There were few targets in the area and the patrols were apt
to be monotonous. They did, however, locate an enemy minefield
and were able to plot the enemy searched channel by watching
his minesweepers. The patrols were also of the greatest value
for the training of crews for the large number of new submarines
building, and these elderly submarines acquitted themselves
well.
On 21st June,
H44
(Lieutenant ED Norman RN) sighted a merchant ship that, though
unescorted, was zigzagging. It was daylight and she fired two
torpedoes in a submerged attack at a range of 3500 yards. One
torpedo hit and sank the 3000-ton ship that was later found
to be Danish. A month later on the 18th July, H31
(Lieutenant MD Wanklyn RN) patrolling north west of Terschelling,
encountered three anti-submarine trawlers sweeping in line abreast
one mile apart. She fired a single torpedo at 900 yards at the
centre one and hit, sinking UJ126. In the Channel, H43
(Lieutenant GR Colvin RN) had a somewhat different experience
at this time. She was in the Fifth Flotilla based at Plymouth
and she took an officer of the Guernsey Militia to land in Icart
Bay on the island, which had been occupied by the enemy at the
end of June. This was on the night of 7th/8th June and she picked
him up again three nights later.
If an invasion
of the United Kingdom was actually to occur, Harwich was in
a very exposed position and likely to be over-run early on.
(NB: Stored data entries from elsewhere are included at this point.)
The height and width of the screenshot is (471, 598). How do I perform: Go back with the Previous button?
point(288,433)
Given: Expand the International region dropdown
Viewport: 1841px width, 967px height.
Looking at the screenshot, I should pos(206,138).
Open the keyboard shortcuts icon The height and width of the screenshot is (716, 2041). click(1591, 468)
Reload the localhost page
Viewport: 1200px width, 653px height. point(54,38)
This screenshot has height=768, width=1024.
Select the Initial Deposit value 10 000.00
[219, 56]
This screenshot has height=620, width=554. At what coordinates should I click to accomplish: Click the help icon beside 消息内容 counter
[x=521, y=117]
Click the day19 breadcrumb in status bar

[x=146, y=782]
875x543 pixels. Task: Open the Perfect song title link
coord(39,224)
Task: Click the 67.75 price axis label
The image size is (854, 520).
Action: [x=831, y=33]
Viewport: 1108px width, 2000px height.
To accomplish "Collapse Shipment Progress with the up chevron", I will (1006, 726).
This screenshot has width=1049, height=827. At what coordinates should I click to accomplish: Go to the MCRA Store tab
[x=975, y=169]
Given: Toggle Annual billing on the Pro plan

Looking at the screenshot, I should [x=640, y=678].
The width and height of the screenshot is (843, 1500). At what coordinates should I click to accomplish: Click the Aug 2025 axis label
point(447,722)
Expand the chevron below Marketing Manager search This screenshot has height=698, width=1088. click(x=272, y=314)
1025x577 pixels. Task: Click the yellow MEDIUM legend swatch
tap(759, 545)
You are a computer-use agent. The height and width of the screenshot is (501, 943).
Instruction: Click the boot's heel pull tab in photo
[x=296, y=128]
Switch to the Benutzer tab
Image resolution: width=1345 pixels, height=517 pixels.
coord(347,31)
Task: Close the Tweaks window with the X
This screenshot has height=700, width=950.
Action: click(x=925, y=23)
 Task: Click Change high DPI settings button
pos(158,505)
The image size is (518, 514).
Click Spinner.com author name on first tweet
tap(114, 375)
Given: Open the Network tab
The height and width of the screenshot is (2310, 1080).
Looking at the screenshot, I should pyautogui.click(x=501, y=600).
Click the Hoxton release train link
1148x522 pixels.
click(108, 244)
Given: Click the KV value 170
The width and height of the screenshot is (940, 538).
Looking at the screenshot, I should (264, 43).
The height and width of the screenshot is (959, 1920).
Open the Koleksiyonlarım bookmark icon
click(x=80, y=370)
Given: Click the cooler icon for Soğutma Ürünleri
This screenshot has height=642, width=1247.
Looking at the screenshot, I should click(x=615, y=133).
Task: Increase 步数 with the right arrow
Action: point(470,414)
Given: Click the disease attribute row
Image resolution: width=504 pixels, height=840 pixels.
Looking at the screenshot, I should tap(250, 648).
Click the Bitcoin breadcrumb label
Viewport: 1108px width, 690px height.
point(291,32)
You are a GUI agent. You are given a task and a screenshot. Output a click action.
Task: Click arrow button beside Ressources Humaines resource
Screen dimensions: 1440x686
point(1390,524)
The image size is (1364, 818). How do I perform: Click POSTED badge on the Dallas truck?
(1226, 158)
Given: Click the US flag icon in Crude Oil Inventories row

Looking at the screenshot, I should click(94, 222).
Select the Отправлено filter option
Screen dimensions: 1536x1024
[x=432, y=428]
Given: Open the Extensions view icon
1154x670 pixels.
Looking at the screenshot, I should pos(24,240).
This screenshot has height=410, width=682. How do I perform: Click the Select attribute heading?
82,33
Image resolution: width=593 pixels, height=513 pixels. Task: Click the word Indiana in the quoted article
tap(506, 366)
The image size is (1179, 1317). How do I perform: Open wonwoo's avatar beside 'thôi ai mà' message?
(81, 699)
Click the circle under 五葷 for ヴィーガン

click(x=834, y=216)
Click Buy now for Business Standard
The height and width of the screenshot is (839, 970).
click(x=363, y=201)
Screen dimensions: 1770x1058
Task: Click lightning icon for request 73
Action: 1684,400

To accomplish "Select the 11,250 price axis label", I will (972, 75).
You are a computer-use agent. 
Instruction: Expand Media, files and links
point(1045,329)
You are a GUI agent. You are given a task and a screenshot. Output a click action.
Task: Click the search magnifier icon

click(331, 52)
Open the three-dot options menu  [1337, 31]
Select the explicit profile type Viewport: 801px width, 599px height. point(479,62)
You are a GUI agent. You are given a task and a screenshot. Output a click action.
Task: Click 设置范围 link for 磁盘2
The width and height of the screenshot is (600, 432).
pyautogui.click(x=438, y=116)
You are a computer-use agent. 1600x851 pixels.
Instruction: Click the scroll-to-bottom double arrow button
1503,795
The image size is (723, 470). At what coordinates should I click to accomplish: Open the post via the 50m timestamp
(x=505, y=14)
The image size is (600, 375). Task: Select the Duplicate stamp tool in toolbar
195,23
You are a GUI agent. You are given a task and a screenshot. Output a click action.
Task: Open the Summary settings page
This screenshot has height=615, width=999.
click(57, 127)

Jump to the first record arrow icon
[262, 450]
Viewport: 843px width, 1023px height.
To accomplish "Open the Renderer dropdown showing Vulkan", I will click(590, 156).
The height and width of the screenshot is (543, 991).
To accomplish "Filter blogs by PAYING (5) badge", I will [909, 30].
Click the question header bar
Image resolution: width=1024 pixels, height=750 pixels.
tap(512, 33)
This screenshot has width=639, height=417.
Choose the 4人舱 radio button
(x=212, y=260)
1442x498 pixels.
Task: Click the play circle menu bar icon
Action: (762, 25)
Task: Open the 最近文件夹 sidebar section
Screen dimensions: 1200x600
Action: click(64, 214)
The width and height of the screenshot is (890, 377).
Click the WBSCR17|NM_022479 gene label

A train was therefore kept ready in a railway siding loaded
with provisions, stores and torpedoes and was available at short
notice to evacuate the base.
In the six
weeks following the torpedoing of Gneisenau, our submarines
persevered in the northern part of the North Sea with an almost
total lack of success and with painful losses. Conditions were
far from easy. The short nights did not give time to re-charge
their batteries and the mere presence of surface or air patrols
could drive the submarines away from the coast. The German Navy
was making great efforts to open up the sea route to north Norway
and had been laying defensive minefields. They were also at
this time decrypting our ciphers and knew where our submarines
were patrolling. The coastal traffic, however, was easy to find
and exposed to attack until it could reach the inshore route
behind the outlying islands, which began between Stavanger and
Bergen. Furthermore there were no complicating restrictions
on attack: there were no neutral territorial waters to worry
about and sink at sight zones meant that virtually anything
that came along could be torpedoed without warning.
We start the
details of this period with a narrow escape on 20th June for
the Polish submarine Wilk. When returning across the
North Sea from patrol and when north west of the German declared
area, she suffered a severe shock aft that lifted the stern
right out of the water. Whether this was a mine, a non-contact
torpedo explosion or, as thought at the time, a collision with
the Netherlands submarine O13, has never been established.
Nevertheless she survived. On the same day Salmon
(Commander EO Bickford DSO RN) attacked a convoy in very
rough weather off Egersund. She fired two torpedoes on a very
broad track at a range of 4000 yards and missed. This was the
first of a dozen or so missed attacks during the next few weeks.
On 22nd June, Tribune
(Lieutenant EF Balston RN) off Skudenes made a night attack
on a merchant vessel with four torpedoes but she fired on the
swing, the target took avoiding action and she too missed. Two
days later Trident
(Lieutenant Commander GM Sladen RN) in Fro Havet fired four
torpedoes in a day attack on a merchant ship escorted by two
destroyers. She was well placed at 1500 yards but a control
mistake with the firing interval caused her to miss ahead. On
25th June Snapper
(Lieutenant WDA King DSO RN) off the south west coast of Norway,
where fortunately misty conditions made up for a lack of darkness,
encountered a convoy of four ships with an air and trawler escort.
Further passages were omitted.